Les deux hommes hochent la tête.

— Ah ! on l’appelait comme ça, fait Cintra. Et est-ce qu’il venait ?

— Parfaitement. Donc, il avait cue illi, dans je ne sais quel Moulin, une fille quelconque, assez jolie, qui s’obstina longtemps à le prendre pour un marchand de savon, et qui en était folle. À ce point qu’un beau jour, munie d’une de ses cartes de visite, elle alla se faire tatouer au blanc de la cuisse ces paroles mémorables, que timbre un cœur transpercé d’un couteau : « J’aime (j’aimerai toujours) Romuald A’Benissen van Thulda, représentant de l’État libre du Congo, 279, rue de Villersexel »...

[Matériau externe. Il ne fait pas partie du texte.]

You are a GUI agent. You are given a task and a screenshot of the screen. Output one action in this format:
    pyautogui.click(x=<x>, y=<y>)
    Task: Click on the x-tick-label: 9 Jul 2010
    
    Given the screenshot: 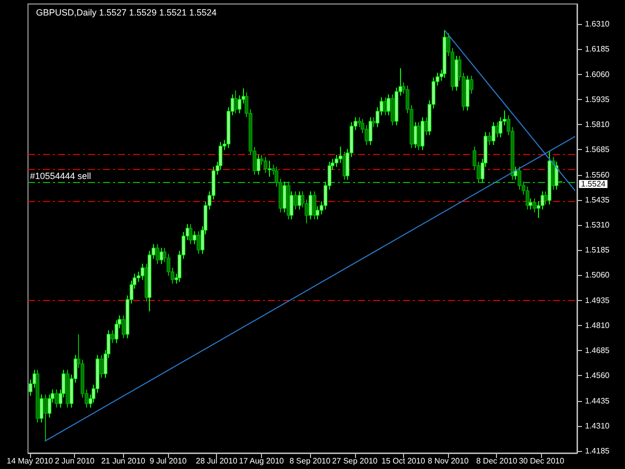 What is the action you would take?
    pyautogui.click(x=169, y=461)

— ... Ci-devant rue de Mailly, continua le vieillard : il y avait là jadis un parc délicieux.

— ... Mais mon Belge, excédé d’avoir ce témoignage sans cesse devant les yeux...

— Oh ! sans cesse...

— Enfin, quelquefois. Mon Belge, donc, repartit pour son Congo ; et maintenant la môme gagne tout ce qu’elle veut avec les étrangers. Elle est en passe (si j’ose dire) de devenir inscription historique ; et je crois qu’elle a un traité avec Cook.

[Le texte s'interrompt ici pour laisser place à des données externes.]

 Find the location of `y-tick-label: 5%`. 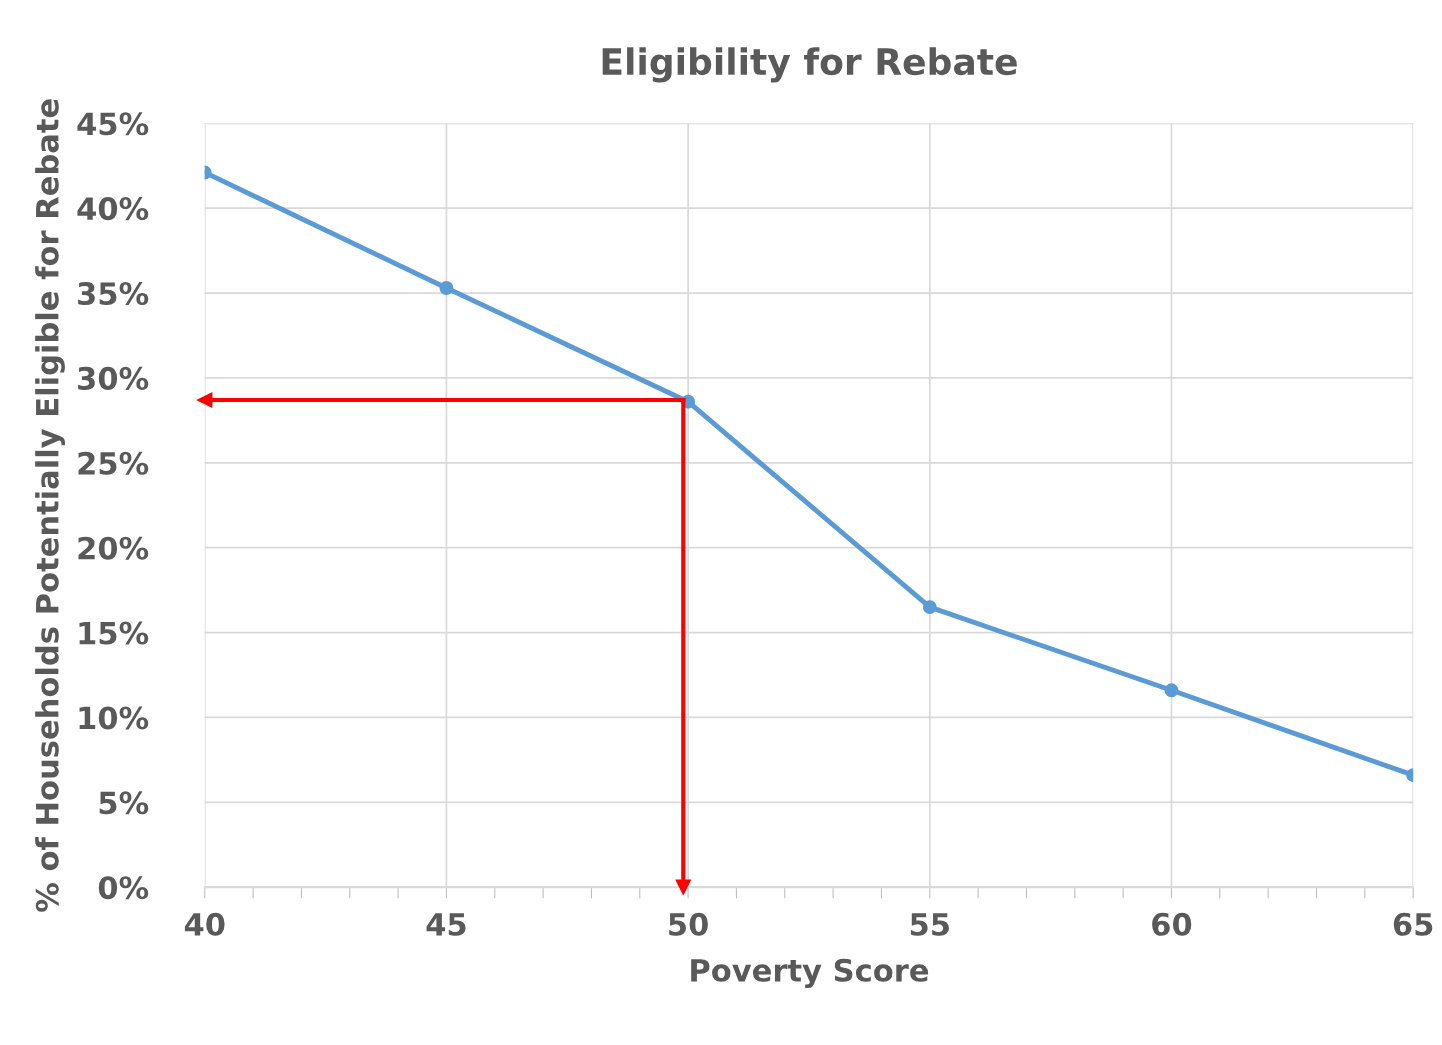

y-tick-label: 5% is located at coordinates (124, 803).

— Mais, toujours à propos de béguin, demande Cintra ironique, et le vôtre ? Vous allez en être réduit, tout à l’heure...

À ce moment, la porte s’ouvre.

— Quand on parle de la louve..., lui dis-je. Et la petite Primavérile s’en vient à nous, capricante, menue, les yeux luisants comme deux gouttes de café. Elle s’assied tout contre moi : sa robe, exacte aux hanches, me défend mal contre le toucher d’une chair étroite et dure.

— Je ne veux pas, me dit-elle à l’oreille, dîner avec ces mufles-là... Vous tout seul...

— Dans un fauteuil ?

II

Le bon chien Cocktail.

« Vix invenires fabulam quæ istam insulsitate superest. »
(J. DE LAUNOY. Op.)
Il est certain que ce chapitre-ci ne présente pas un grand intérêt.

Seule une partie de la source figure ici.